Fenomeno migranti, quando l’inserimento si trasforma in partecipazione sociale

Benedetta Daniela Scarlata foto 4 luglio 2015A Montalto Uffugo (Cosenza) in concomitanza con “la giornata  nazionale del rifugiato”  ha preso il via  un corso d’inglese gratuito  della durata di due mesi.  Fin qui niente di nuovo se non fosse che gli insegnanti di questo corso  sono dei migranti ,  che fanno parte del  sistema di protezione  per richiedenti asilo e rifugiati (SPRAR).

Dallo scorso anno,   Montalto Uffugo fa parte della rete degli enti locali che accedono al Fondo nazionale per le politiche ed i servizi dell’asilo.(FNPSA)  L’adesione prevede  l’accoglienza integrata  basata sul concetto di empowermwnt  inteso come “ un processo individuale e organizzato, attraverso il quale le singole persone  possono (ri)costruire le proprie capacità di scelta e di progettazione  e (ri)acquistare la percezione del proprio valore, delle proprie potenzialità e opportunità”(Manuale  per l’attivazione  e la gestione di servizi di accoglienza e integrazione per i richiedenti ed i titolari di protezione internazionale,  Roma, p.4- Servizio Centrale SPRAR).

L’iniziativa , è stata accolta  immediatamente da due  giovani migranti  Mosa e Mohamed, di origine afghana,  beneficiari  insieme ad altre persone, del progetto SPRAR” le note dell’accoglienza”.  La  locandina del  progetto  recita: “Io qui  a Montalto Uffugo  sono  un’ospite di un progetto di accoglienza”; “Io da qui sogno di ricostruire la mia vita”; “Io sono qui e non voglio sentirmi un peso”; “Io sogno che l’accoglienza sia sempre per tutti scambio ed arricchimento reciproco”.

Questa disponibilità verso la comunità montaltese,già  dimostrata  durante  la  prima giornata  ecologica, svoltasi il 31 maggio sul territorio, ha comprovato   quanta     voglia  di integrazione   alberghi    in queste persone,  già   tediate  dal dramma e  dalla sofferenza del distacco dalla propria terra, dai familiari ,dalla propria casa.

Il proporsi  all’iniziativ  è  un palese  desiderio di incontrare “l’altro”, un modo di comunicare, per far conoscere la propria  storia  ed  il proprio  vissuto, è  un modo per ringraziare una comunità che li ha accolti,  ma  pure  il  riscatto dal vincolo  benefattore- beneficiato;  anche se il benefattore molto spesso  ricambia con  sfruttamento, isolamento, soprusi,   intolleranza.  Sì, perché  la società “ civile “ è un popolo strano,  accetta  il diverso, o per provenienza geografica  o per formazione sociale, quando viene come atleta a gareggiare  nei nostri stadi  o come artista a riempire le nostre platee,  ma non  lo tollera  quando viene come povero: è la povertà che ci disturba, perché ci costringe a metterci in discussione.

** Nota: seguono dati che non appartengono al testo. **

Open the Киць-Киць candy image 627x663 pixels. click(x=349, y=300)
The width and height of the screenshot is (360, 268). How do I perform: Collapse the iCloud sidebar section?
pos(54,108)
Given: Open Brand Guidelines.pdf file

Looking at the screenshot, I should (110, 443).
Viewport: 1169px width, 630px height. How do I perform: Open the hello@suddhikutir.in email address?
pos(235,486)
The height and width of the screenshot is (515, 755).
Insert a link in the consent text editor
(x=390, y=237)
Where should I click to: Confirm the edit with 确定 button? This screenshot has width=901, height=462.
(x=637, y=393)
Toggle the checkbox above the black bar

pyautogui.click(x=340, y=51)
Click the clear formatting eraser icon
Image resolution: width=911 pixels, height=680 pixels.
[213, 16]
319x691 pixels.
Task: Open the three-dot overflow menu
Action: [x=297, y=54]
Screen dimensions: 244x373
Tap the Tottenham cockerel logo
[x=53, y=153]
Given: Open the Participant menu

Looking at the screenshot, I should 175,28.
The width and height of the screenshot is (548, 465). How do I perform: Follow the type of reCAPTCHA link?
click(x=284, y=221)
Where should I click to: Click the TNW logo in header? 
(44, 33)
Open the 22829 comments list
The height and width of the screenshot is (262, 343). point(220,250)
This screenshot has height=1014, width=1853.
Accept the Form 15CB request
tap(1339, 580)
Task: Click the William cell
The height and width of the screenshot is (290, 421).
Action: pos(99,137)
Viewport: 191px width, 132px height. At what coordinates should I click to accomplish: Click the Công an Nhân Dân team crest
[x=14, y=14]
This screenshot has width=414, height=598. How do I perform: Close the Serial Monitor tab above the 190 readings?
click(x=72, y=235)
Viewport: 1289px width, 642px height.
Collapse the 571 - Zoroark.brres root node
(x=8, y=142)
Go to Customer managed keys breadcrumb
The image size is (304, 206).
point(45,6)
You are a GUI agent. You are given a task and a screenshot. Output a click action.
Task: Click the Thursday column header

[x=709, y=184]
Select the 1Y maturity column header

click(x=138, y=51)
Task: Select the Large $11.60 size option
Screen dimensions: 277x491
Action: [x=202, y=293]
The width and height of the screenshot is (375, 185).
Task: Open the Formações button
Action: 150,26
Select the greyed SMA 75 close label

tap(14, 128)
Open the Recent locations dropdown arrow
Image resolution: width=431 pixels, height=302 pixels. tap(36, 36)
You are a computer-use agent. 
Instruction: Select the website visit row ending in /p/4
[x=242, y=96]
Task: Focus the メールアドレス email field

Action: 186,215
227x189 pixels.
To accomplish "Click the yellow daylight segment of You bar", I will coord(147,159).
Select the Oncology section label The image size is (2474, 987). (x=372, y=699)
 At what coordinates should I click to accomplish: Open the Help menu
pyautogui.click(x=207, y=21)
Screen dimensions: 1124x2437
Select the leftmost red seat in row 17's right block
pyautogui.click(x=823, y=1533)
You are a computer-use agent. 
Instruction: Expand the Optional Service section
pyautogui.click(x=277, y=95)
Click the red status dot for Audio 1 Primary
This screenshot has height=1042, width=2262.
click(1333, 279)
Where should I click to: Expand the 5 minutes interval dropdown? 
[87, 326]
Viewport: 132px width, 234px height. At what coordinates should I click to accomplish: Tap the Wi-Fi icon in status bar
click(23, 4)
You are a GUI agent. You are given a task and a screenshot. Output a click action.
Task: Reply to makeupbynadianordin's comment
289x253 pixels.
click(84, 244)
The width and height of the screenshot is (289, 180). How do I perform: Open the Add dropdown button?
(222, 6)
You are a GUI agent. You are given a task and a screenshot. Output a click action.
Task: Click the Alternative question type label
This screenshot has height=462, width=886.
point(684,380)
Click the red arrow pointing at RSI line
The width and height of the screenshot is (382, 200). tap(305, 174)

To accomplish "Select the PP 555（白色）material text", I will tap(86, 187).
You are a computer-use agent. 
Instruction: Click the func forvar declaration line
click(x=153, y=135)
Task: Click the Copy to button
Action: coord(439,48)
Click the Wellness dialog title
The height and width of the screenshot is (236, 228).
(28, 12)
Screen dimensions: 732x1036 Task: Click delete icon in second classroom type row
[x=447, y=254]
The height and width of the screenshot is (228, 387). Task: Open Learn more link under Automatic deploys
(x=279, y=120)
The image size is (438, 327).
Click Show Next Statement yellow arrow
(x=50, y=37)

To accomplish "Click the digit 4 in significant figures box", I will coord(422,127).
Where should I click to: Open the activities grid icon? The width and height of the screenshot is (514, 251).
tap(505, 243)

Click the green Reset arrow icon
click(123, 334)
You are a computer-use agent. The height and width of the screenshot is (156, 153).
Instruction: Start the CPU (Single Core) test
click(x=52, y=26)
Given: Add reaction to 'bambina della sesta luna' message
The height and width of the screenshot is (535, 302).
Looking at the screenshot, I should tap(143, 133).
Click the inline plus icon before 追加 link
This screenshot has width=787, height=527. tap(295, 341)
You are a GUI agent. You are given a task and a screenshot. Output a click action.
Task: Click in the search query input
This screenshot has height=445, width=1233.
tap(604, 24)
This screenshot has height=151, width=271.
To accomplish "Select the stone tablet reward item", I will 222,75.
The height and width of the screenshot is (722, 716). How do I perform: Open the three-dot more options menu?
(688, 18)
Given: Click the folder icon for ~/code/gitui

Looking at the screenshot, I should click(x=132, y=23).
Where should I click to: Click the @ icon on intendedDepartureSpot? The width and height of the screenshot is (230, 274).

C’è una specie di provincialismo culturale che ci impedisce di aprirci al nuovo e per conseguenza  ci fa vedere nel diverso solo il limite e non le sue potenzialità.  Noi  pretendiamo che le merci ed il denaro circolino liberamente nel mondo, ma poi ne  ostacoliamo la circolazione delle persone. Non scordiamoci che anche noi siamo debitori per la nostra esistenza:  i credenti verso Dio , le persone razionali  verso la storia e gli uomini che l’hanno fatta ,  il nostro migrante , sofferente  per la precarietà e le difficoltà dei tempi,  verso il  paese ospitante.

Si rende necessaria dunque  un’informazione riguardante  i motivi che spingono le popolazioni  a questi veri e propri esodi.  Essi affrontano  viaggi su mezzi di trasporto  obsoleti e fatiscenti, pagano cifre considerevoli  al business  della tratta di persone , accettano di  convivere,  ammassati nei luoghi di prima accoglienza,  con persone  diverse per abitudini e tradizioni  e  tutto questo non per turismo o per avventura, ma per situazioni di guerra o per fame, con la speranza o l’aspettativa  di una vita migliore a cui tutti abbiamo diritto.